[Saved data entries]
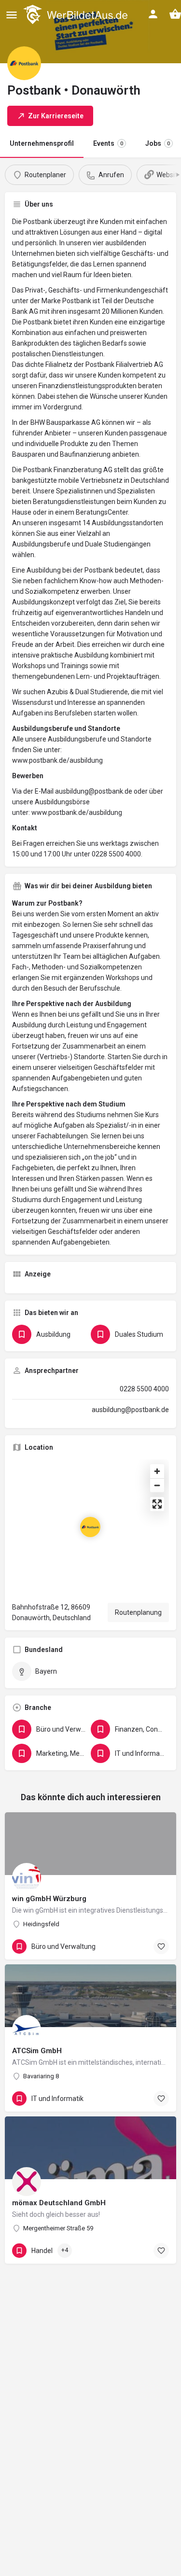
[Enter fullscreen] (157, 1504)
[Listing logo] (24, 63)
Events (108, 143)
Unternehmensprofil (42, 143)
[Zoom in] (157, 1471)
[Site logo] (76, 14)
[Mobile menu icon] (11, 14)
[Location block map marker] (90, 1527)
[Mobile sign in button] (153, 14)
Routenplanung (138, 1612)
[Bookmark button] (161, 1946)
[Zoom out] (157, 1485)
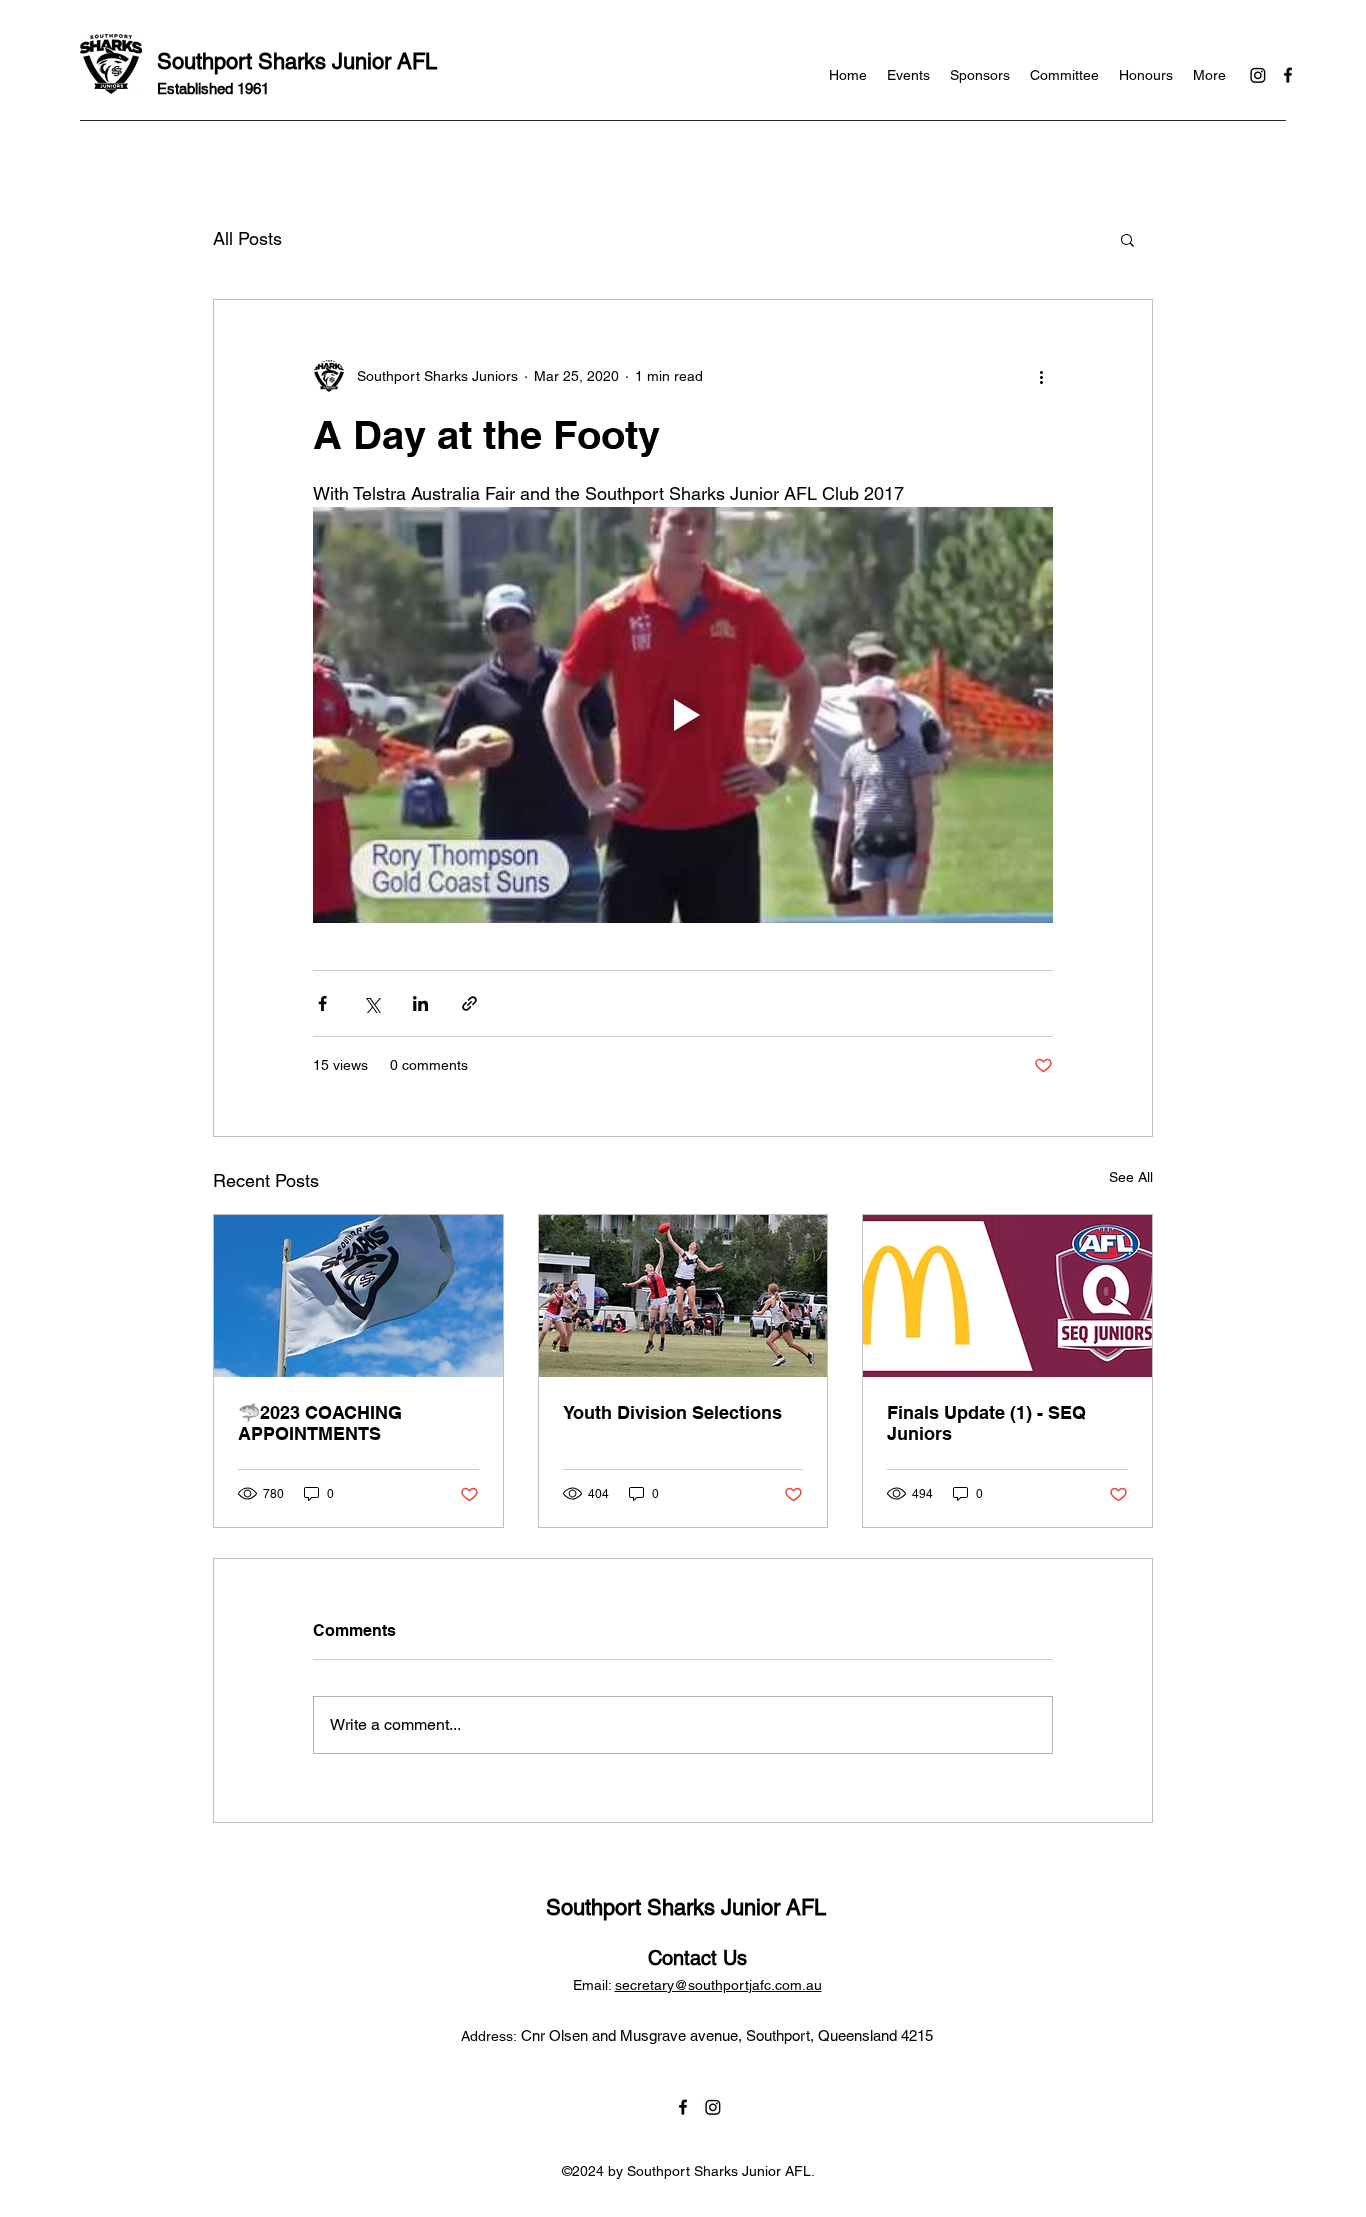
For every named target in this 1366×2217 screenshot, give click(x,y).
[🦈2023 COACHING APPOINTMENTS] (358, 1296)
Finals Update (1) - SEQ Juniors (986, 1423)
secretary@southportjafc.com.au (718, 1985)
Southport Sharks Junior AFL (297, 61)
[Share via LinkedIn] (420, 1003)
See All (1131, 1177)
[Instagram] (1258, 75)
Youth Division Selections (672, 1412)
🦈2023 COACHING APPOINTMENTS (320, 1423)
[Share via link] (469, 1003)
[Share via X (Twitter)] (371, 1003)
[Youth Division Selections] (683, 1296)
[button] (1127, 239)
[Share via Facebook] (322, 1003)
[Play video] (683, 715)
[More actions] (1041, 376)
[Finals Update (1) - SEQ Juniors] (1007, 1296)
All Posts (247, 238)
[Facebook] (1288, 75)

_EXERCISE DESCRIPTION:_ Across all the lines above, repeat the wording exactly and omit the pictures.

_FINISHED EXERCISE:_
[Enter fullscreen] (157, 1504)
[Listing logo] (24, 63)
Events (108, 143)
Unternehmensprofil (42, 143)
[Zoom in] (157, 1471)
[Site logo] (76, 14)
[Mobile menu icon] (11, 14)
[Location block map marker] (90, 1527)
[Mobile sign in button] (153, 14)
Routenplanung (138, 1612)
[Bookmark button] (161, 1946)
[Zoom out] (157, 1485)
For every named target in this 1366×2217 screenshot, give click(x,y).
[🦈2023 COACHING APPOINTMENTS] (358, 1296)
Finals Update (1) - SEQ Juniors (986, 1423)
secretary@southportjafc.com.au (718, 1985)
Southport Sharks Junior AFL (297, 61)
[Share via LinkedIn] (420, 1003)
See All (1131, 1177)
[Instagram] (1258, 75)
Youth Division Selections (672, 1412)
🦈2023 COACHING APPOINTMENTS (320, 1423)
[Share via link] (469, 1003)
[Share via X (Twitter)] (371, 1003)
[Youth Division Selections] (683, 1296)
[button] (1127, 239)
[Share via Facebook] (322, 1003)
[Play video] (683, 715)
[More actions] (1041, 376)
[Finals Update (1) - SEQ Juniors] (1007, 1296)
All Posts (247, 238)
[Facebook] (1288, 75)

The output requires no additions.